O psicólogo e a alma… Eis uma simbiose necessária para que o encontro entre o profissional e o cliente seja vivido em essência!

A alma…

Psychè, alma…

Como podemos conciliar o psicólogo e a alma e o amor sob o enfoque da Psicoespiritualidade?

O psicólogo e a alma e o amor
O psicólogo e a alma e o amor

Vou começar com Jung!

Jung disse em memórias, sonhos, reflexões:

A alma é muito mais complexa e inacessível do que o corpo.

Poder-se-ia dizer que é essa metade do mundo não existente senão na medida em que dela se toma consciência.

Assim, pois, a alma não é só um problema pessoal, mas um problema do mundo inteiro e é a esse mundo inteiro que o psiquiatra deve se referir.

Provavelmente qualquer entendimento da alma não vai satisfazer o ego, pois ficará no campo da sabedoria intuitiva e não do conhecimento racional.

O ego explica, a alma intui.

O ego discrimina, a alma sente.

O ego foca, a alma permeia.

Viktor Frankl, o criador da Logoterapia, disse em seu livro “’ A presença ignorada de Deus”:

A psicoterapia inevitavelmente é sempre cura d’almas, de uma forma ou de outra, mesmo quando ela não o sabe ou não quer saber. […] faz parte das atribuições do médico, está inclusive na recomendação da American Medical Association:’ O médico também deve consolar a alma’.

A relação com a alma deve ser uma relação de curiosidade, respeito, observação, submissão, igualdade…

Para os que estudam a alma, como os psicólogos, a postura em relação à alma precisa ser cientificamente poética ou poeticamente científica.

E a percepção da alma é como a percepção do amor.

O amor, eis outro grande mistério, talvez porque se origine a partir de outro grande mistério: a alma.

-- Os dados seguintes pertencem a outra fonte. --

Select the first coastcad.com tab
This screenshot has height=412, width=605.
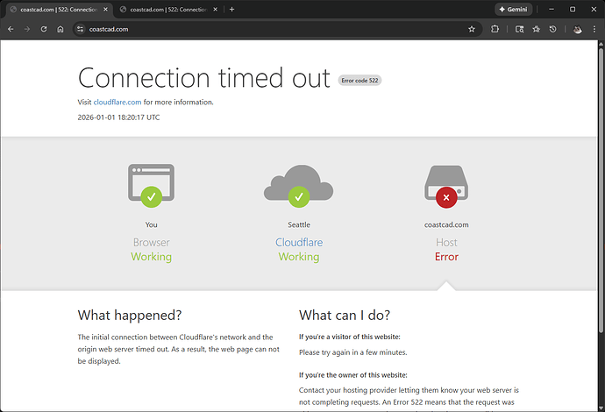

Vamos com Jung mais uma vez:

Tanto minha experiência como minha vida pessoal colocaram-me constantemente diante do mistério do amor e nunca fui capaz de dar-lhe uma resposta válida.

Talvez, por isso, é que caíamos tantas vezes na cilada de procurar entendê-los egoicamente: a alma e o amor.

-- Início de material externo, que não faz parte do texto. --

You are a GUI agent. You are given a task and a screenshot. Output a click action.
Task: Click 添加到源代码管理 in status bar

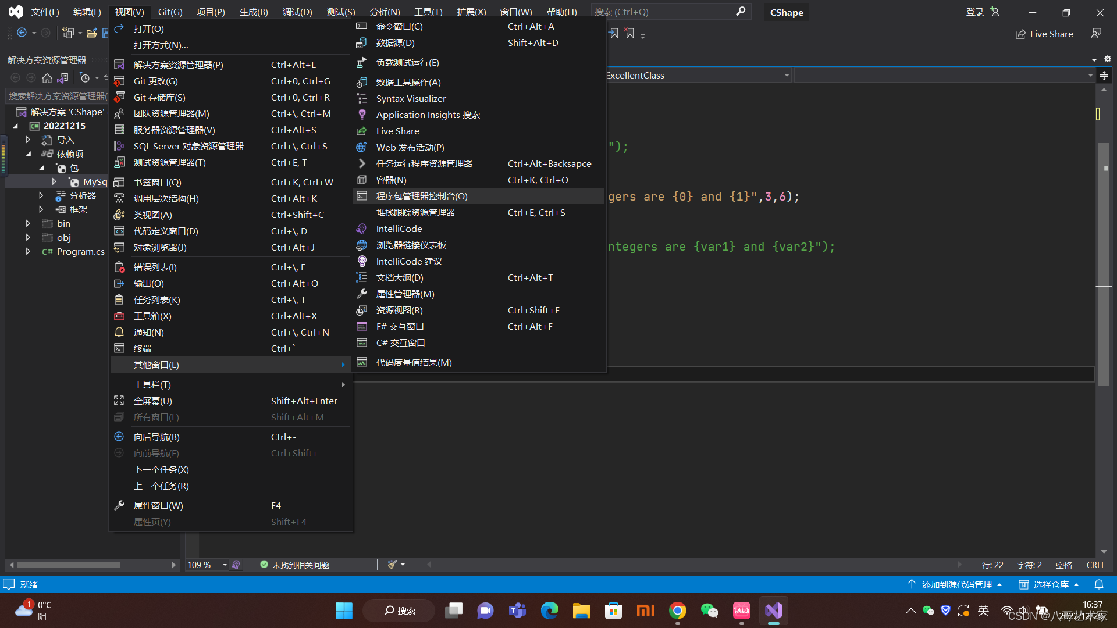[956, 584]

Definir o indefinível, dizer o indizível é apenas pretensão do ego, por isso os poetas não procuram descrever o amor, apenas mergulham nele e empiricamente o constatam.

Em seus versos expressam da melhor maneira possível, mas são cientes de que suas palavras são apenas expressões possíveis do amor e não o amor em si.

Sabem disso de tal forma que esse saber intuitivo concilia-se com a razão que, sabiamente, resigna-se.

Com a alma seria da mesma forma se o ego já tivesse obtido a sabedoria de resignar-se diante dela.

Mas se o ego consegue acreditar que é até Deus, por que não haveria de achar que é ele que tem alma e não o contrário?